◆ **Source data**
=== Begin Enclosure ===

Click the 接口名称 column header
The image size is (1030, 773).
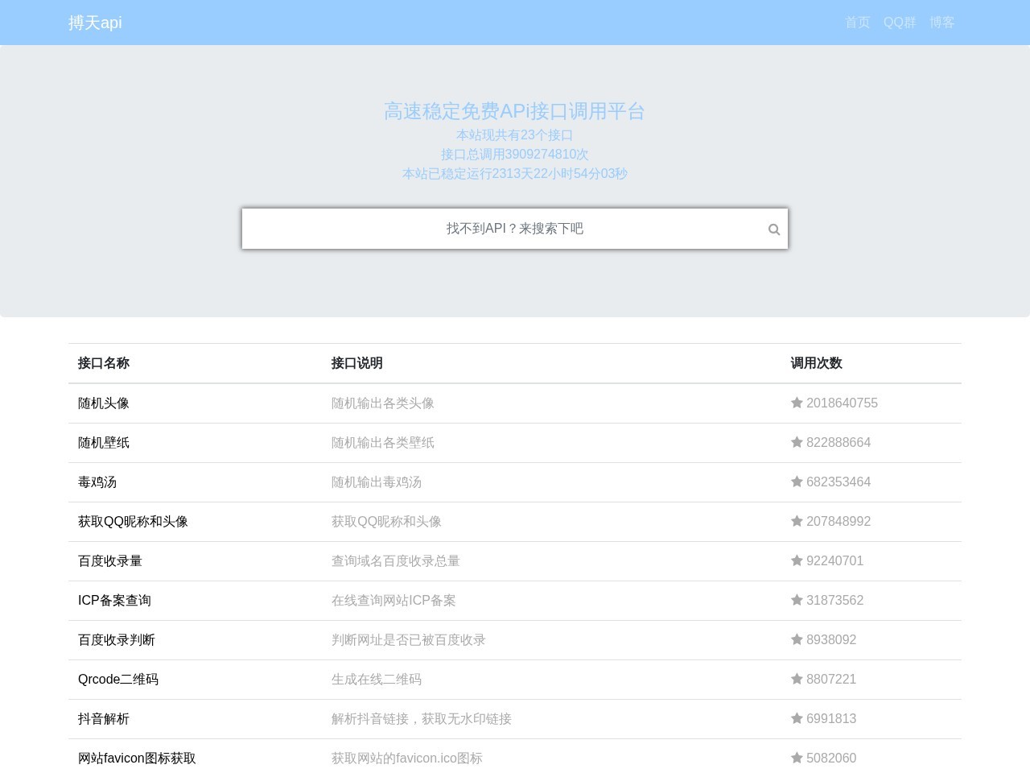pos(103,363)
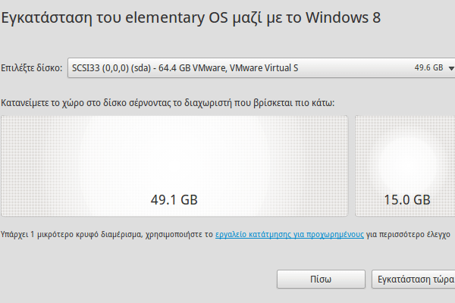
Task: Click the hidden partition notice text
Action: point(106,235)
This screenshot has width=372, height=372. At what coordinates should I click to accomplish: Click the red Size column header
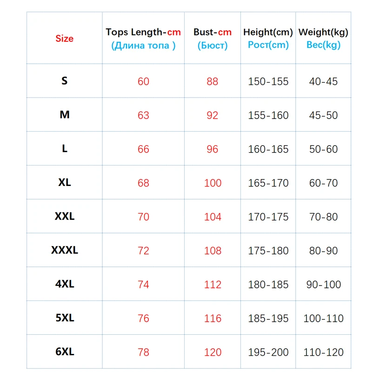pos(64,39)
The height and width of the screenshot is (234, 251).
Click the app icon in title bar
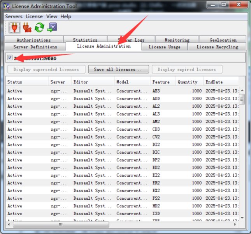tap(7, 6)
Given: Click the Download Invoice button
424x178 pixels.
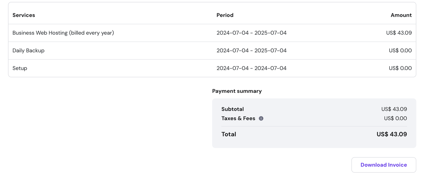Looking at the screenshot, I should (383, 165).
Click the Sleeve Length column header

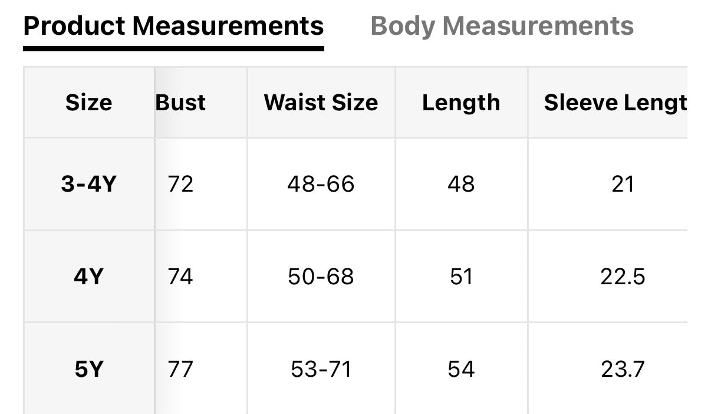[x=615, y=103]
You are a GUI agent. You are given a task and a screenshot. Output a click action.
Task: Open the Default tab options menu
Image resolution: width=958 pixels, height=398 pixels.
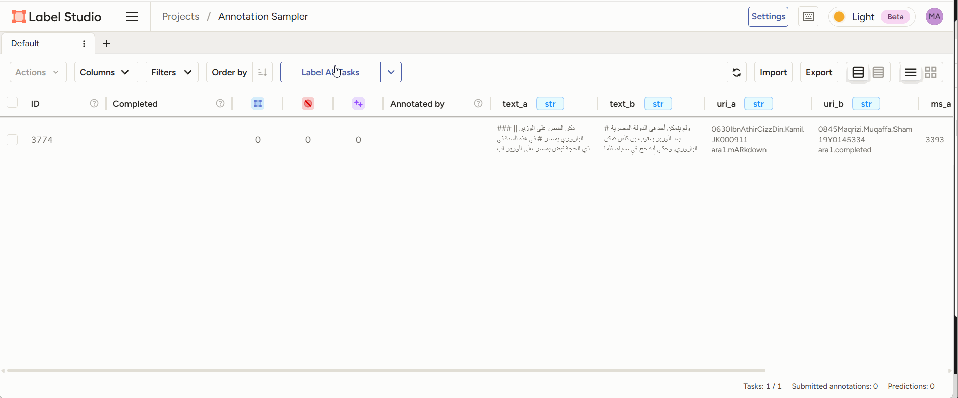click(84, 44)
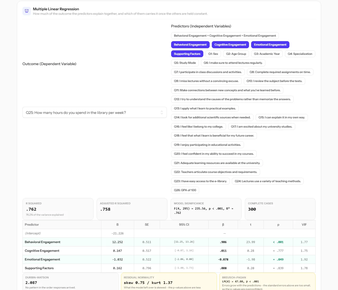The image size is (338, 290).
Task: Enable Q5: Study Mode predictor
Action: pyautogui.click(x=185, y=63)
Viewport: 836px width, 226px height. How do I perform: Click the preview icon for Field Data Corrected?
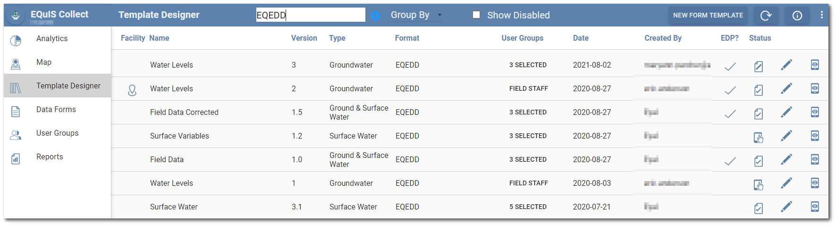(814, 112)
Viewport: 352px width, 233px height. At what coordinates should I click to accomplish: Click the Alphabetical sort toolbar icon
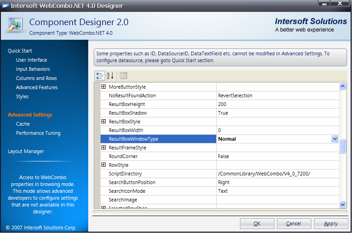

=== End Enclosure ===

◆ **What to work on**
Retype the data above exactly; pictures are not part of the copy.

◆ **Answer box**
Click the 接口名称 column header
The image size is (1030, 773).
pos(103,363)
Task: Click the hidden partition notice text
Action: point(106,235)
This screenshot has width=372, height=372. At what coordinates should I click to accomplish: Click the red Size column header
pos(64,39)
The height and width of the screenshot is (234, 251).
Click the app icon in title bar
tap(7, 6)
Given: Click the Download Invoice button
424x178 pixels.
Looking at the screenshot, I should (383, 165).
Click the Sleeve Length column header

[x=615, y=103]
You are a GUI agent. You are given a task and a screenshot. Output a click action.
Task: Open the Default tab options menu
Image resolution: width=958 pixels, height=398 pixels.
click(84, 44)
The image size is (338, 290).
Task: Enable Q5: Study Mode predictor
Action: pyautogui.click(x=185, y=63)
Viewport: 836px width, 226px height. How do I perform: Click the preview icon for Field Data Corrected?
(814, 112)
Viewport: 352px width, 233px height. At what coordinates should I click to accomplish: Click the Alphabetical sort toolbar icon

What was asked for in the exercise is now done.